I'm an assistant professor in the School of Data Science and the School of Management and Economics (joint appointment) at the Chinese University of Hong Kong (Shenzhen) since June 2021. Before that, I obtained my Ph.D. in the Decision, Risk, and Operations division at Columbia Business School.
I'm interested in understanding when and how do agents' colliding incentives and complex dynamics lead to market inefficiencies, and how to mitigate them. For example, competition can lead to information deadlock in matching markets, such that stable matching cannot be reached albeit it exists. Recently, I'm studying adaptive learning algorithms' unintended side effect on downstream tasks, such as allocational instability in platform operations and sample bias in post-policy inference.
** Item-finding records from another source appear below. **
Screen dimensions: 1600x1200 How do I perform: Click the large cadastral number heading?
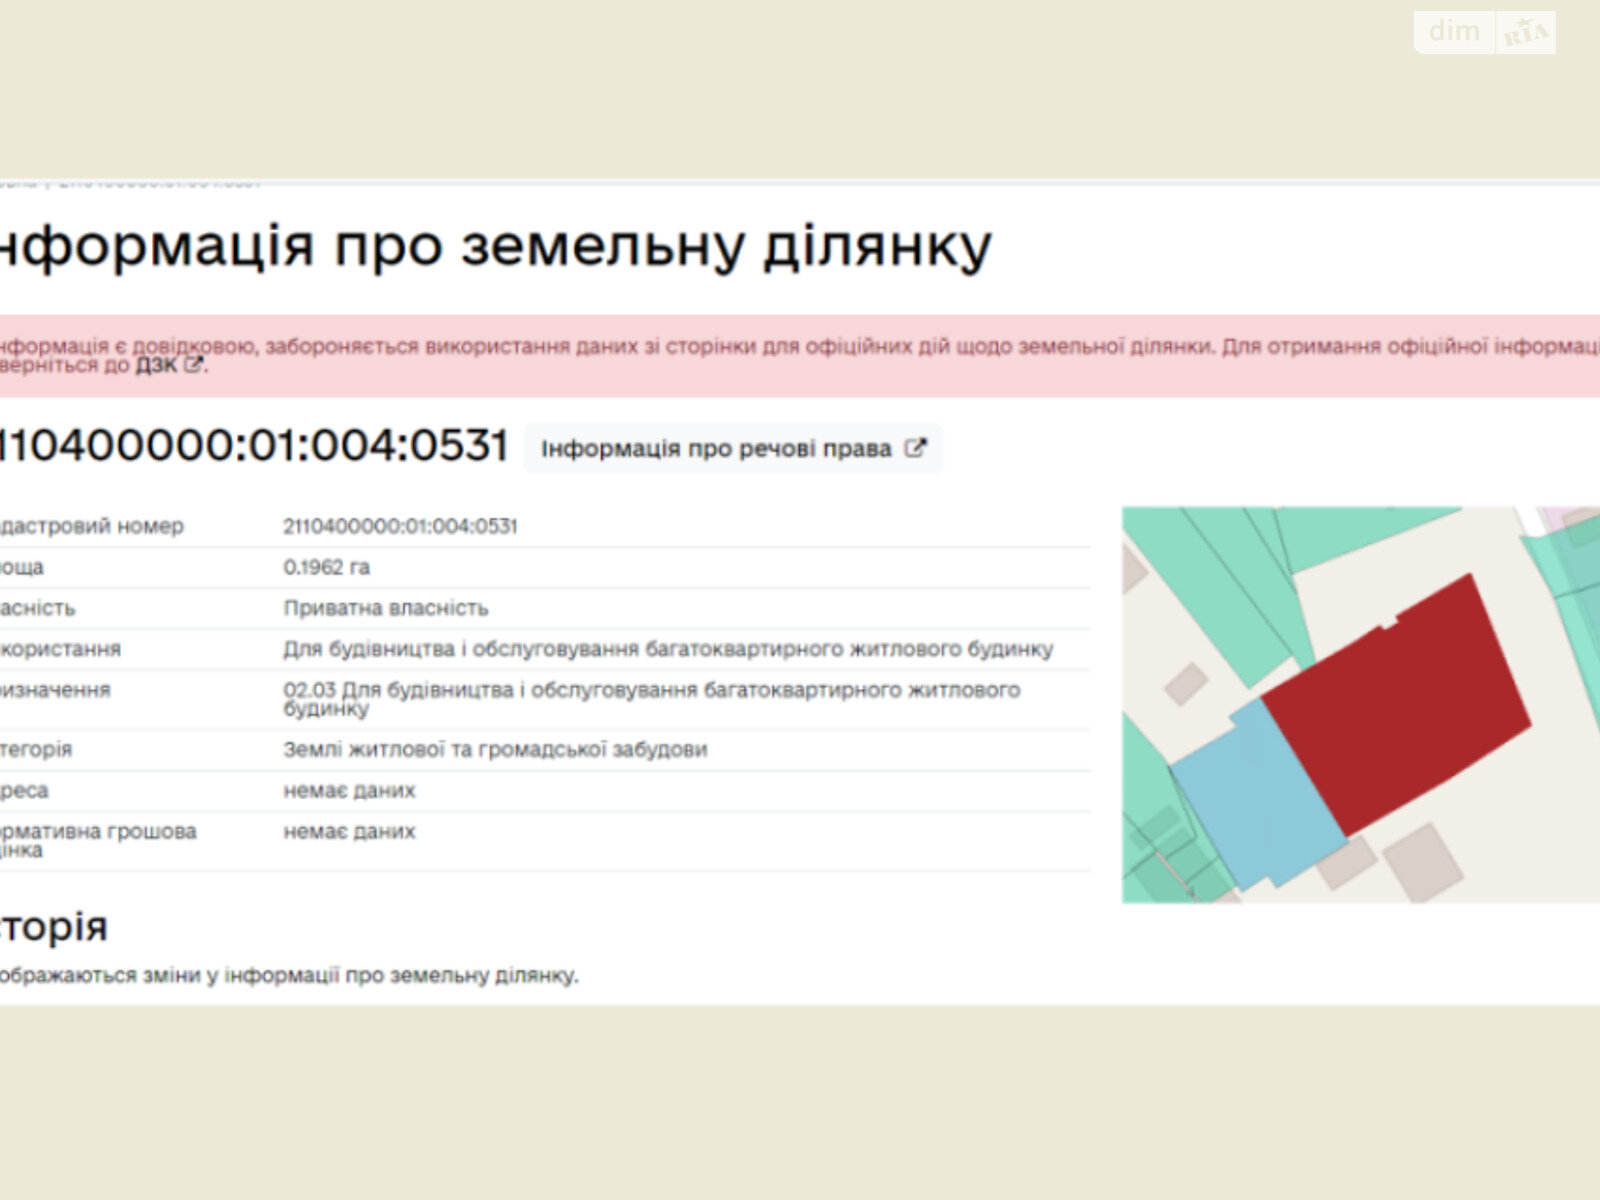pyautogui.click(x=254, y=446)
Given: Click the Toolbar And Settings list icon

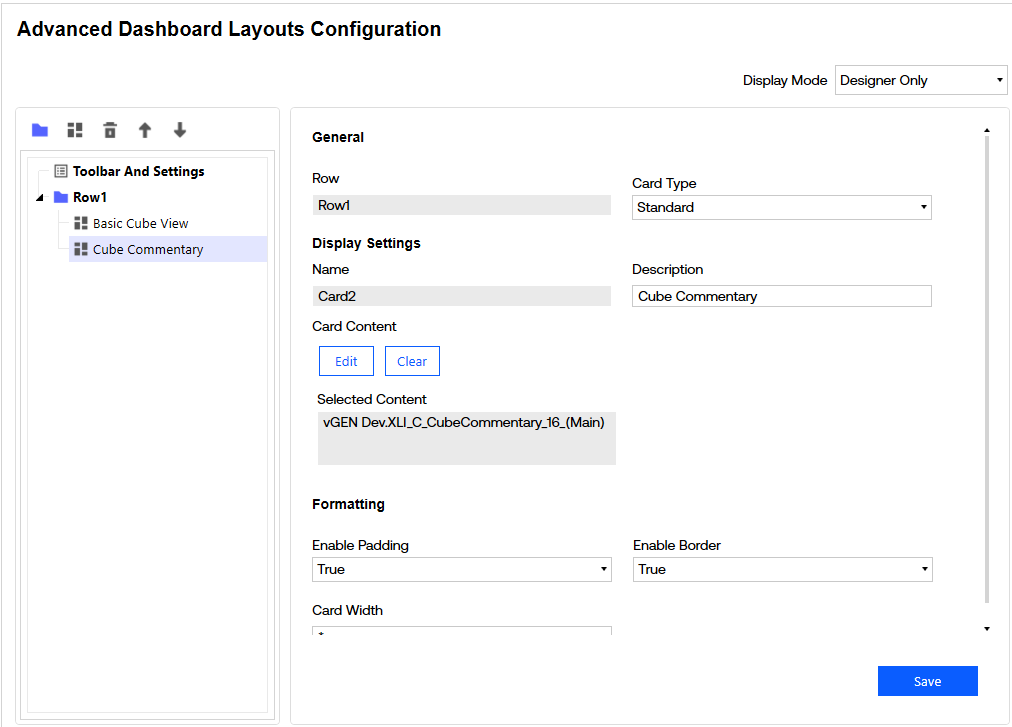Looking at the screenshot, I should 61,172.
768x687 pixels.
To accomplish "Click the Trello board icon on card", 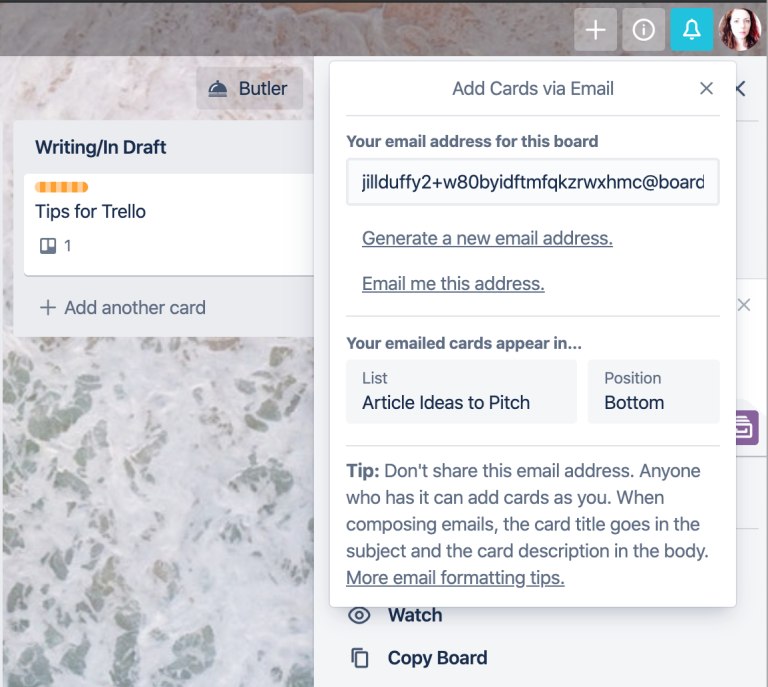I will [48, 246].
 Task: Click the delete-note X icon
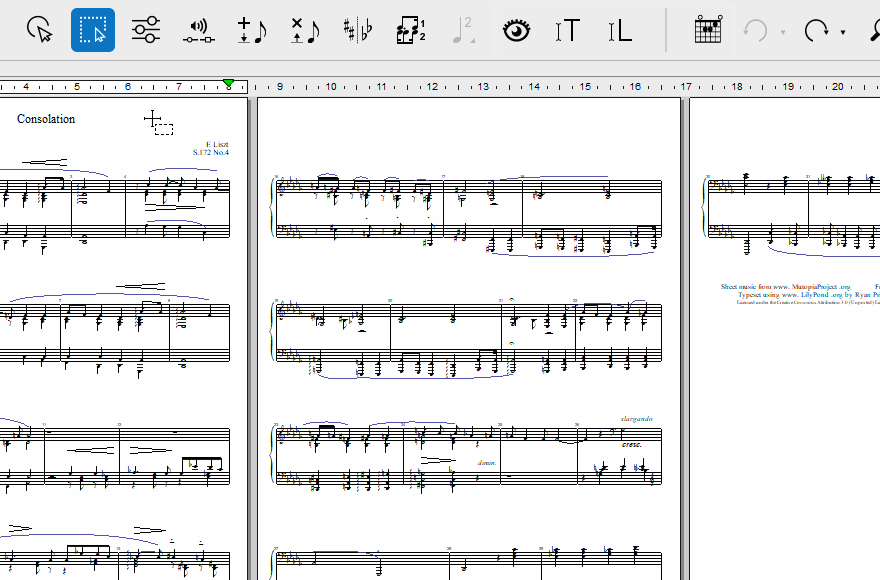[x=304, y=30]
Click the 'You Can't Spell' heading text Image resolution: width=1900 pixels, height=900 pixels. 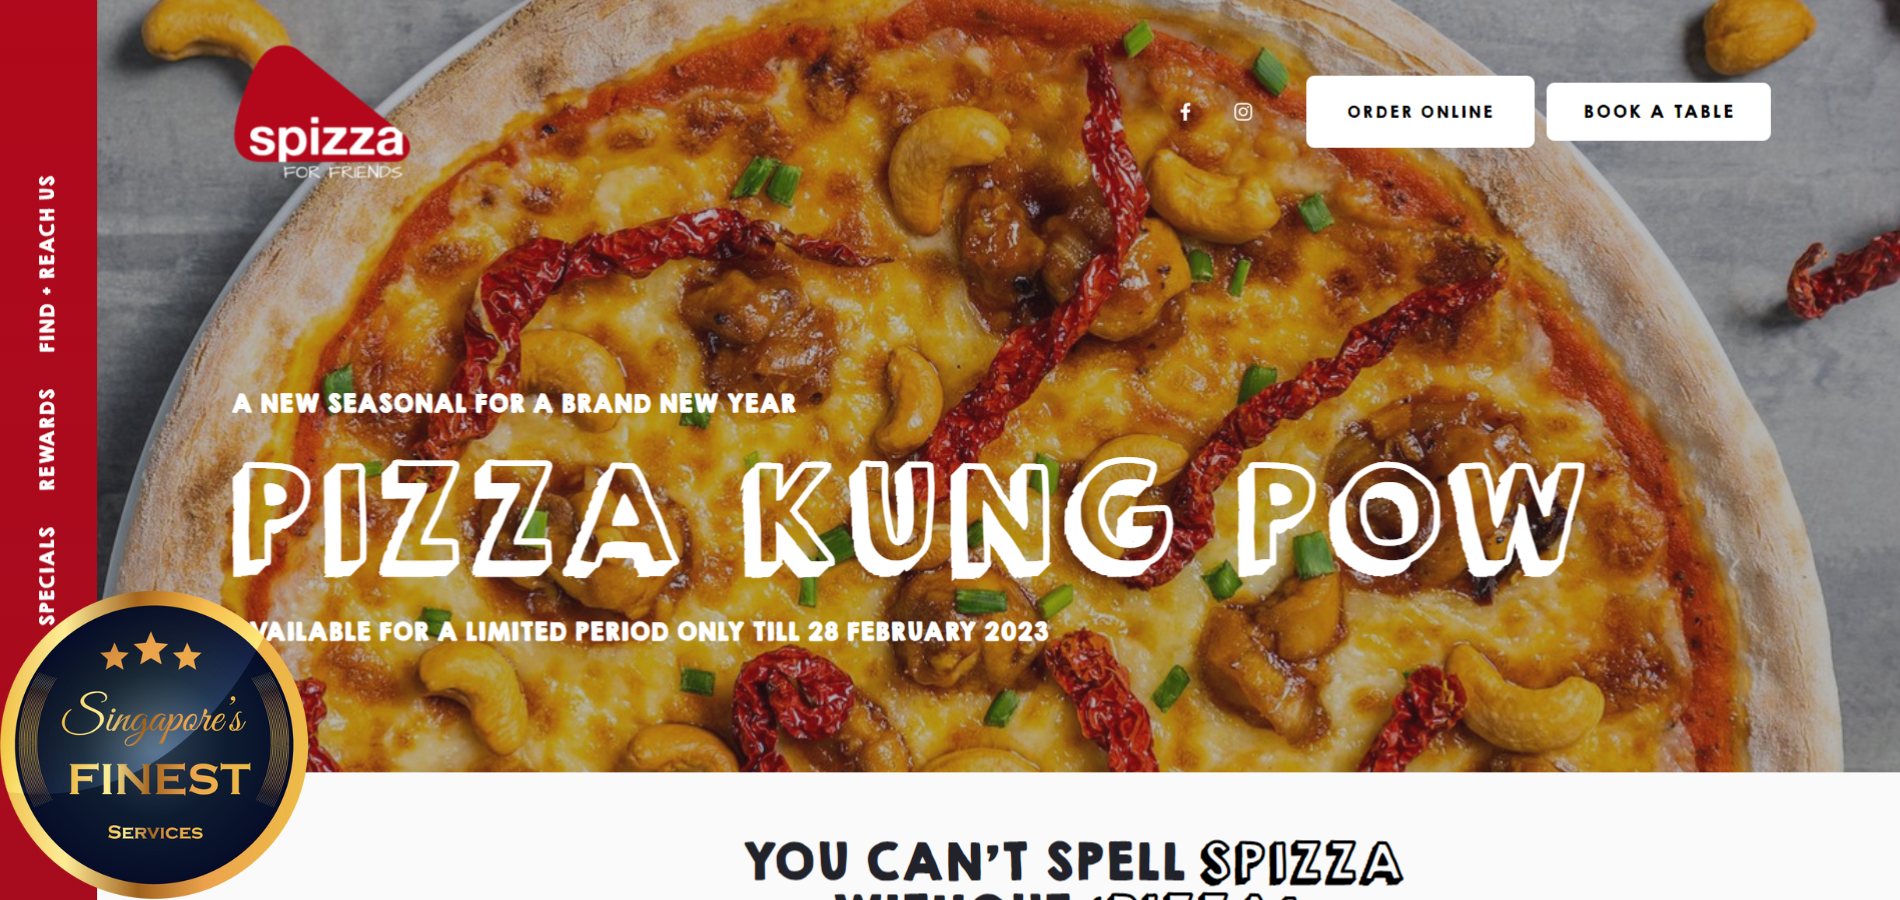965,862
My research typically uses stochastic modeling, optimization, game theory, statistical physics, etc.. The types of applications usually involve matching platforms and supply chain.
You can reach me at lujiaqi@cuhk.edu.cn to schedule a chat. Prospective Ph.D. students with a solid mathematics or engineering background are highly welcome.
My CV
Recent news:
October 2025 I'm giving a talk "The Cost of Algorithmic Instability" at INFORMS 2025.
March 2025 Our paper "A Characterization of Sample Adaptivity in UCB Data" is available online!
January 2025 I'm excited to serve as a co-chair of the Auctions and Market Design (AMD) cluster at INFORMS 2025!